4. Eclipse Foundation Created.   In 2004, IBM, with the help of many partners in the Eclipse community, created the Eclipse Foundation, an independent, vendor neutral steward of the Eclipse community.  To IBM’s credit they realized their ultimate control over Eclipse governance was an issue for growth and more importantly the control didn’t really bring a lot of benefit to IBM.   I would add that some companies still don’t understand the fact that you get influence in open source projects by participation, not control.  IBM understood this in 2004.

5. Eclipse Take Off in 2004.   For many people, Eclipse is/was a Java IDE.   When Eclipse was first released there were 4-5 popular Java IDEs: Borland JBuilder, Sun NetBeans, Oracle Jdeveloper, JetBrains IntelliJ and IBM VisualAge for Java (replaced by Eclipse and IBM WASAD).  In 2004-2005, Eclipse adoption took off and by the end of 2005 Eclipse has achieved around 65% market share.  The dominance of Eclipse in the Java IDE market helped propel the growth of the Eclipse ecosystems.  Even today, there are thousands of products and plugins built for Eclipse and on top of Eclipse.

6. Release of Eclipse 3.0.  The release of Eclipse 3.0 in 2004 was a huge release for Eclipse.   I know there was a ton of stuff in the release but I think two things really shaped our community going forward: 1) Eclipse became a universal platform for building rich client applications.  RCP has been a huge success with a wide variety of non-developer related applications built on-top of it.   2) Eclipse adopted OSGi as the standard for our plugins.  Implementing an industry standard has help propel the growth of different technologies, from different providers, all working on a common runtime.

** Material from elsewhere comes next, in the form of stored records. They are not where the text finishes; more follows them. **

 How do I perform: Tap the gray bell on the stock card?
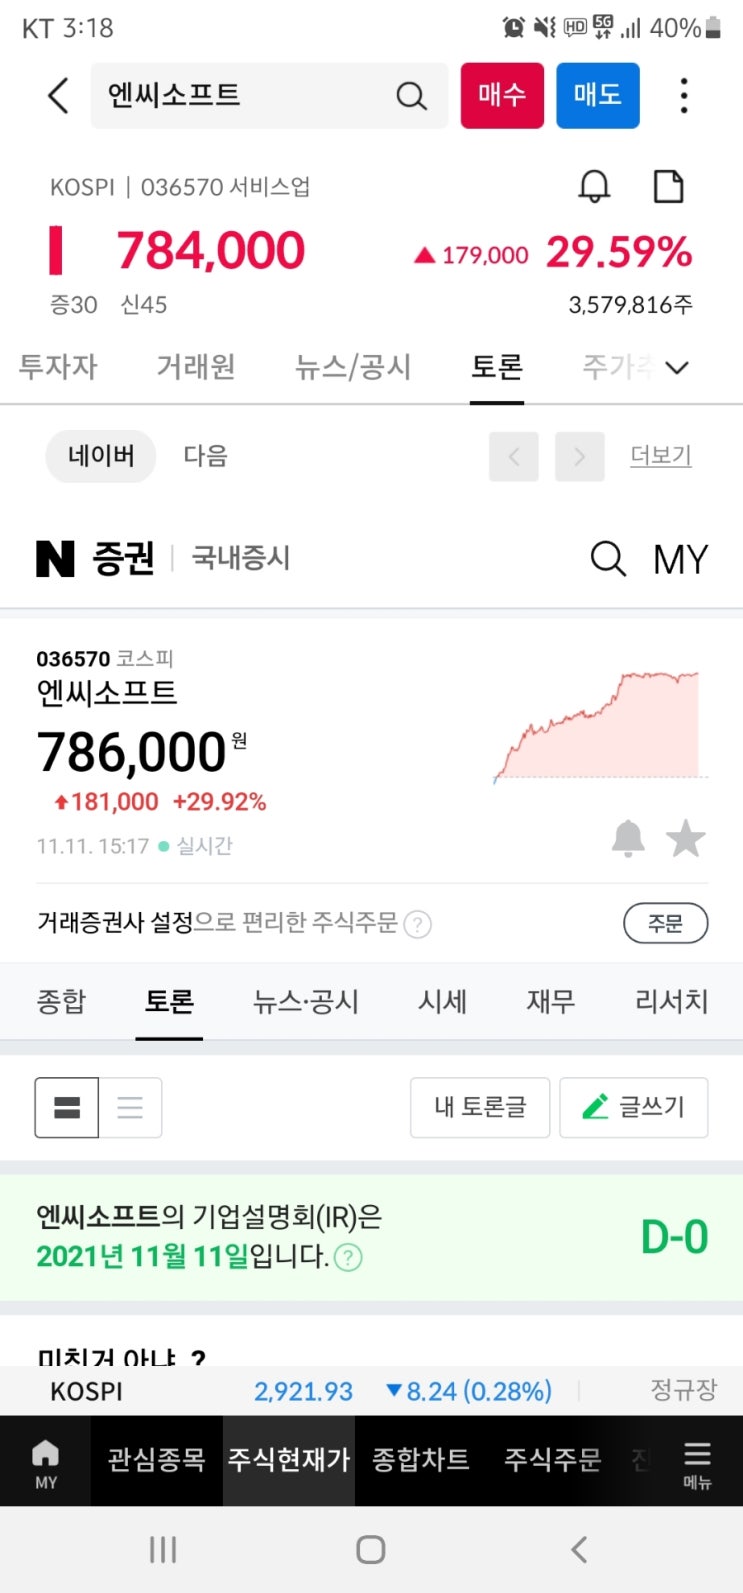[x=628, y=838]
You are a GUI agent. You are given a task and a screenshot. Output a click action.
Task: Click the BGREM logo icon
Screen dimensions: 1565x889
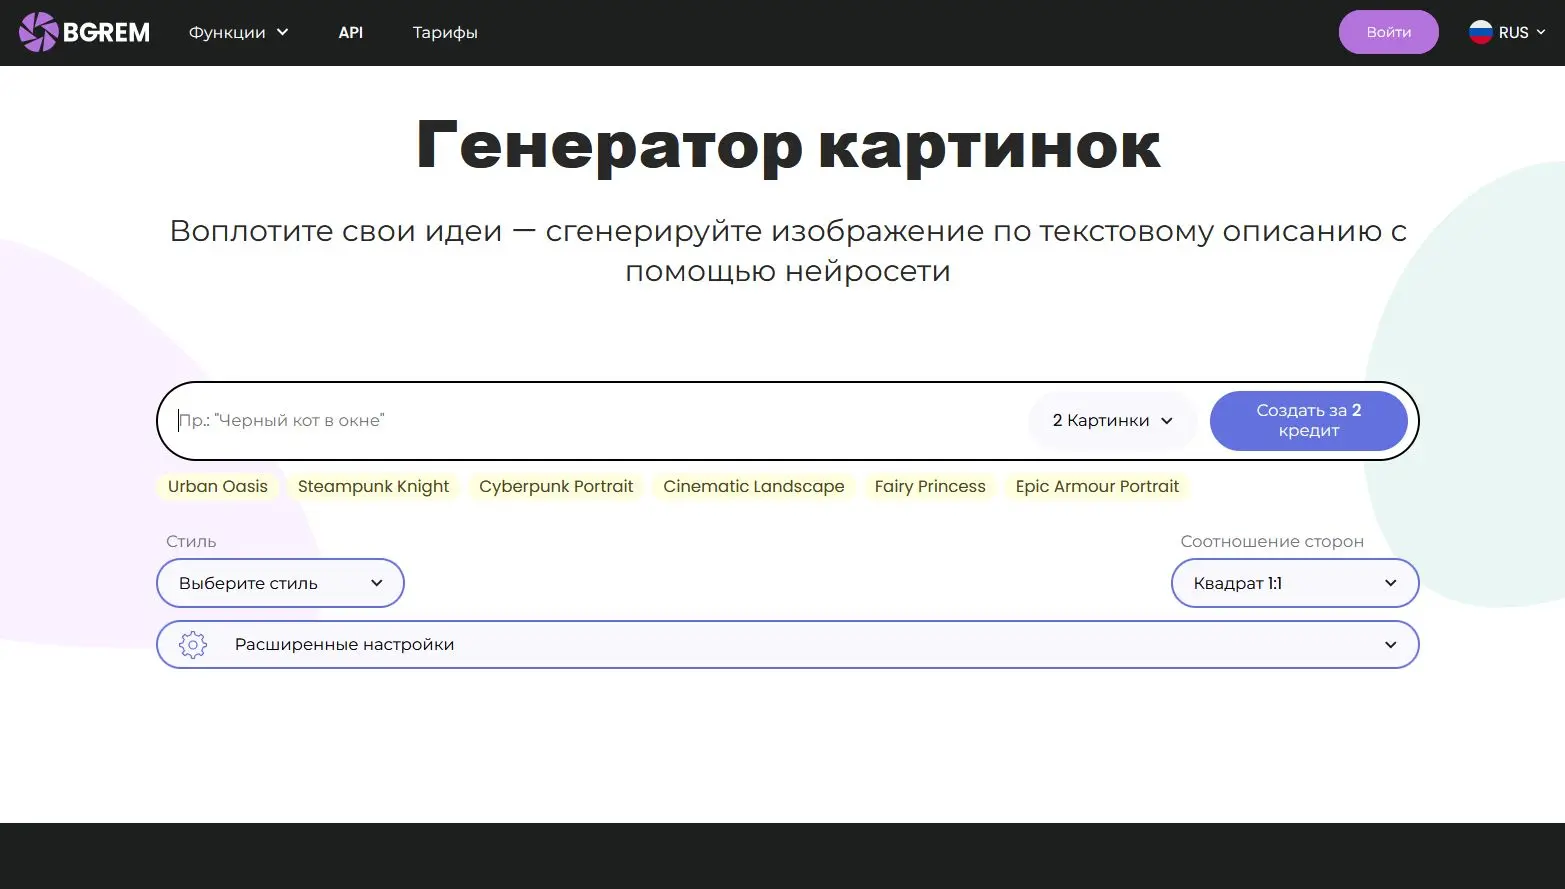coord(38,32)
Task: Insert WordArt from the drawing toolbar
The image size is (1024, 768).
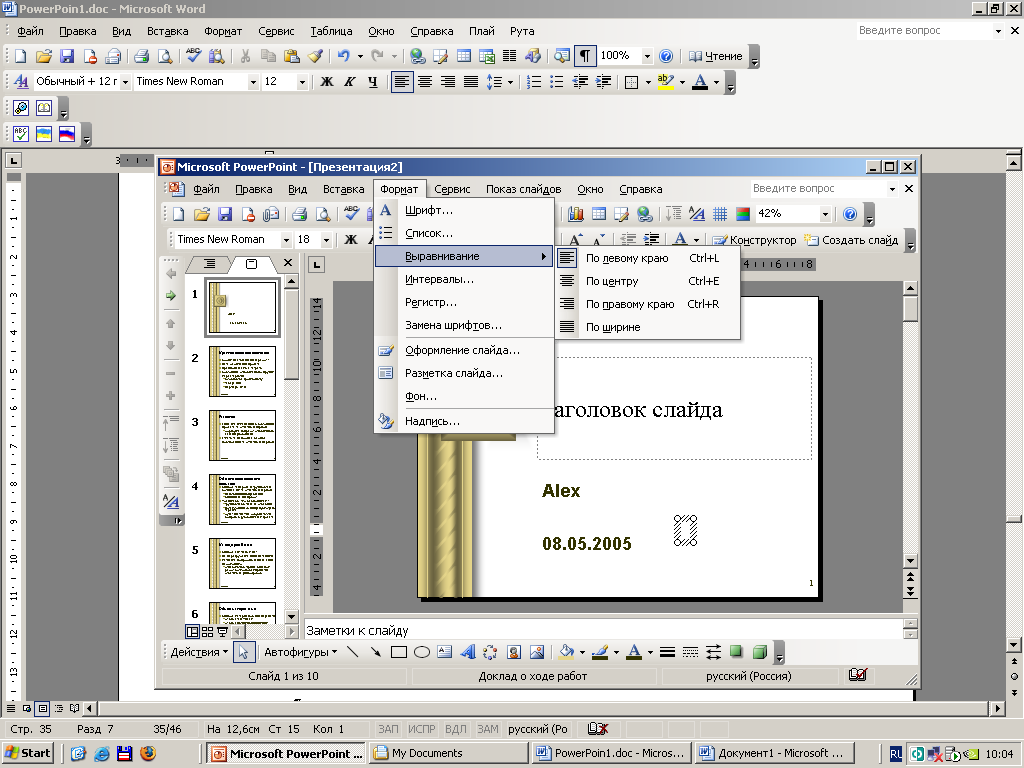Action: pos(467,652)
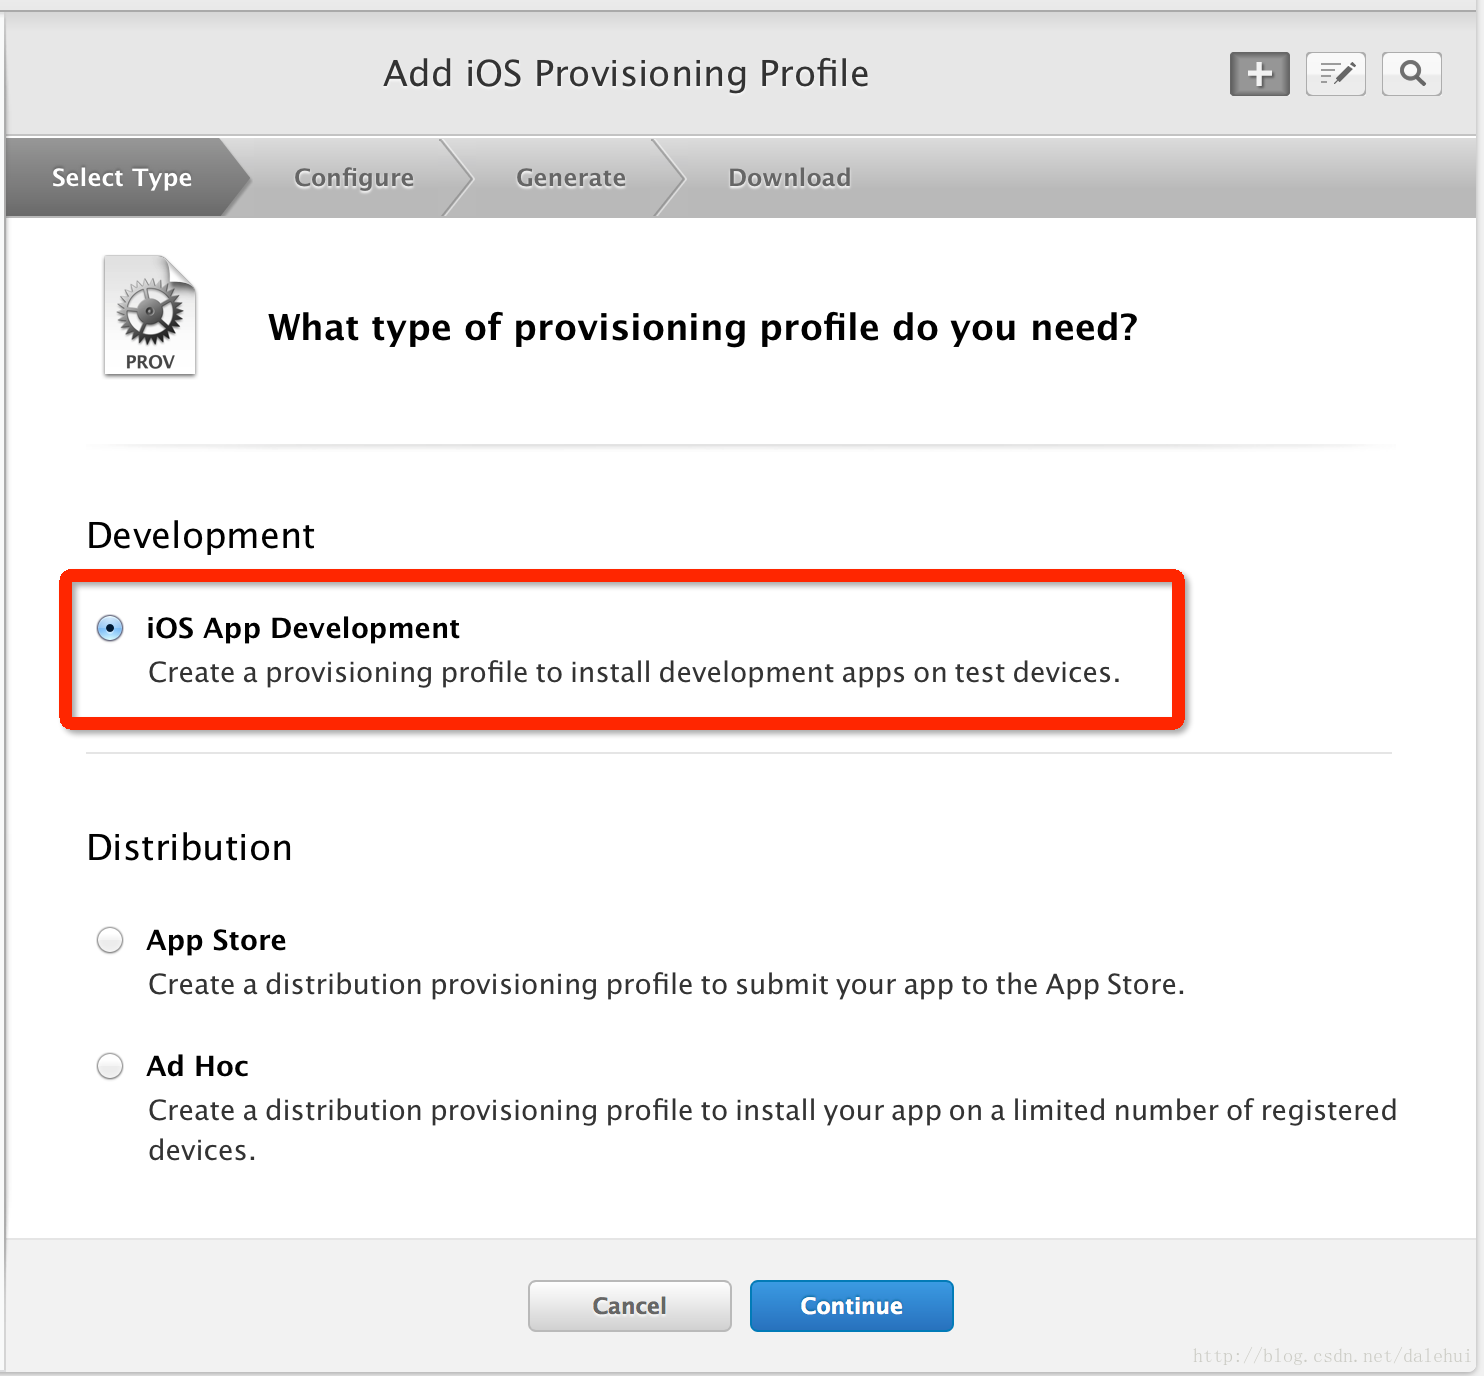Cancel adding the provisioning profile
Screen dimensions: 1484x1376
coord(630,1306)
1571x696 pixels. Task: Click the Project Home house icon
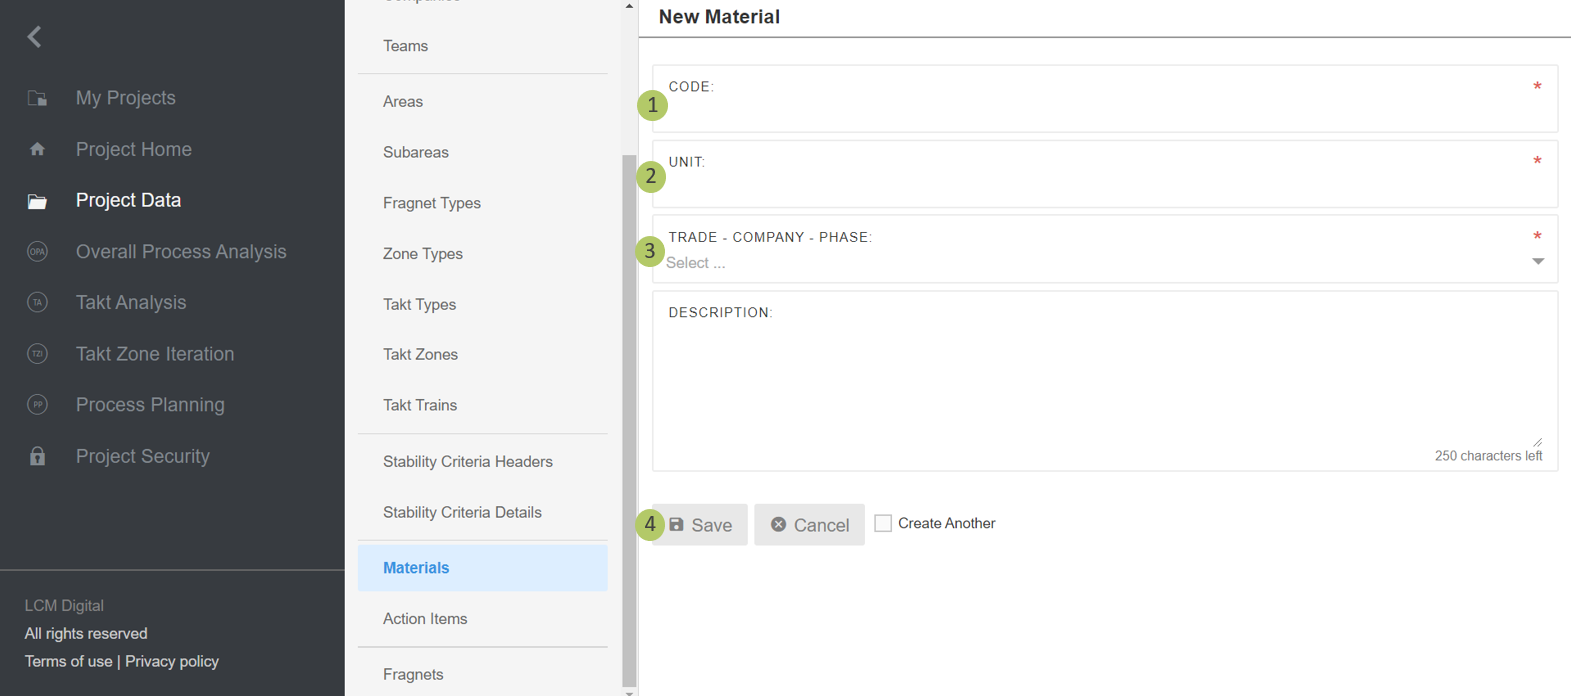pyautogui.click(x=37, y=149)
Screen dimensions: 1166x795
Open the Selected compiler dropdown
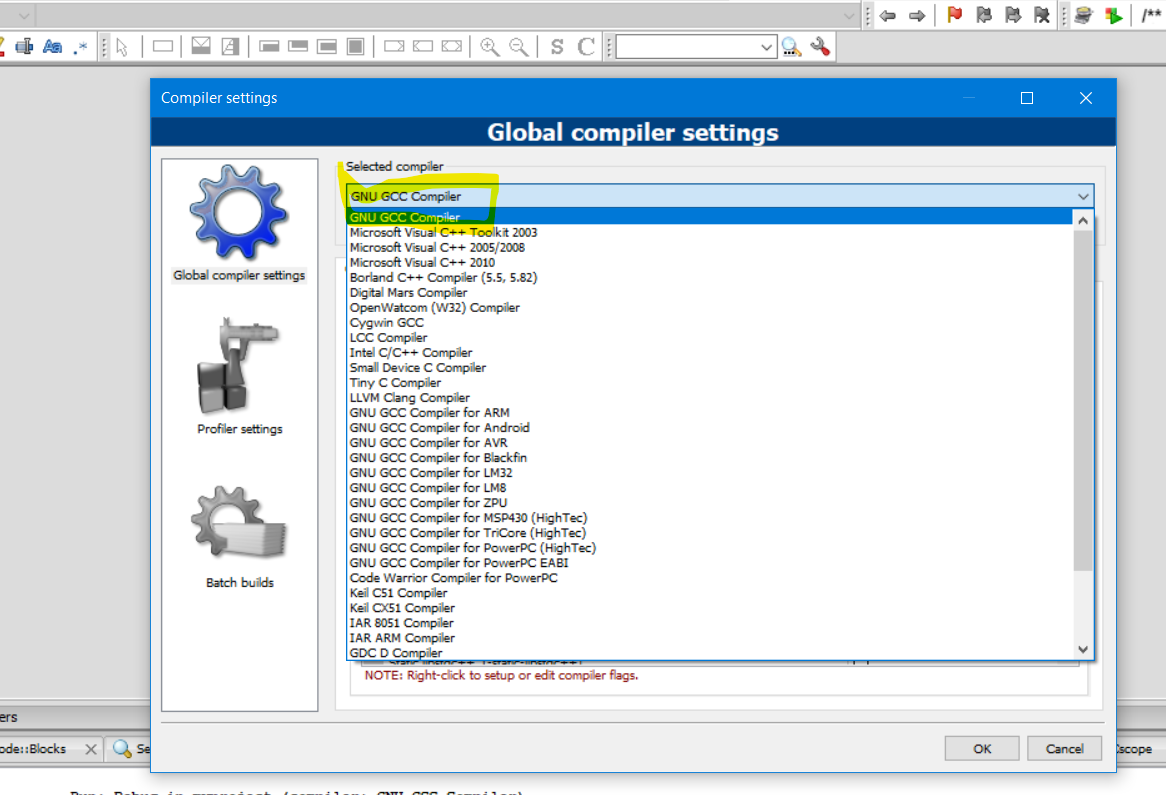pos(1083,196)
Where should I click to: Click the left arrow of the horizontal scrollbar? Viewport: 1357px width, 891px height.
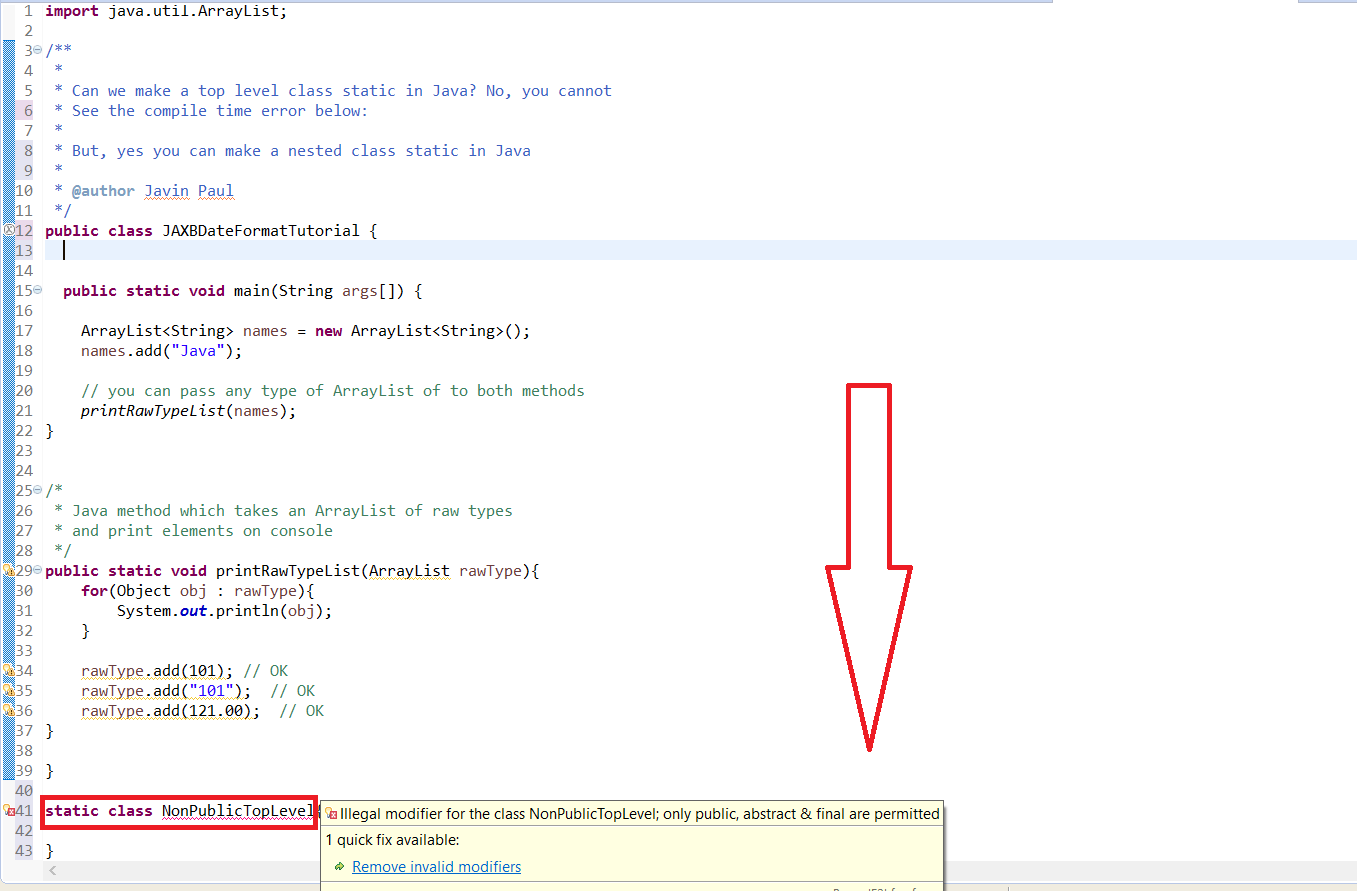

7. Seven New Strategic Members for the Eclipse Foundation.  In 2005, 7 companies joined the Eclipse Foundation as strategic members.  BEA, Borland, CA, Nokia, Sybase, Wind River and Iona all joined as strategic members.   Each of these companies brought committers, code, dollars for the Foundation and legitimacy for the Eclipse platform.    Some of these companies were strong competitors to IBM, so it was also an endorsement that the Eclipse Foundation was now vendor-neutral.

8.  Creation of Eclipse Modeling Top-level Project.  In 2006, Eclipse Modeling Framework (EMF) and a number of other modeling related projects were building very successful communities.   However, they didn’t have a natural home, so the Eclipse Modeling Top-level project was created and as they say the rest is history.   The Eclipse modeling community is one of the most diverse, productive, innovative and passionate at Eclipse.  I have lost track of the number of modeling projects hosted at Eclipse but I do know the excitement and innovation keeps building.  If you are doing modeling in software development, chances are you are using Eclipse technology.

9. Callisto, the first release train.  In 2006, a number of committers and project leaders got together and agreed to coordinate their project schedules so that they would release on the same time and the same day as the Eclipse platform.   They also told the entire community and world their plans, months in advanced.  I confess, at the time I thought it was impossible and could lead to potentially disastrous result. Obviously I was wrong and today the Eclipse release train is expected and a great example of professional, predictable open source development.

10. EclipseRT Top-level project created.  The success of the rich client platform and the advancement of Equinox and OSGi led to a series of innovations in runtime technology being built on-top of Equinox.   Therefore, the EclipseRT top-level project was created to be the home for projects, such as Jetty, EclipseLink, RAP, Gemini, ECF, Virgo, Riena and more.  Eclipse has a long tradition in tools but now runtimes as just as important.

Those are my 10 key milestones for the last 10 years.   Projects such as CDT, Mylyn, BIRT, WTP and others have all been very successful and important for our community growth.  I also know a LOT of other things have happened over those 10 years, so please feel free to add comments for your you think have been key events.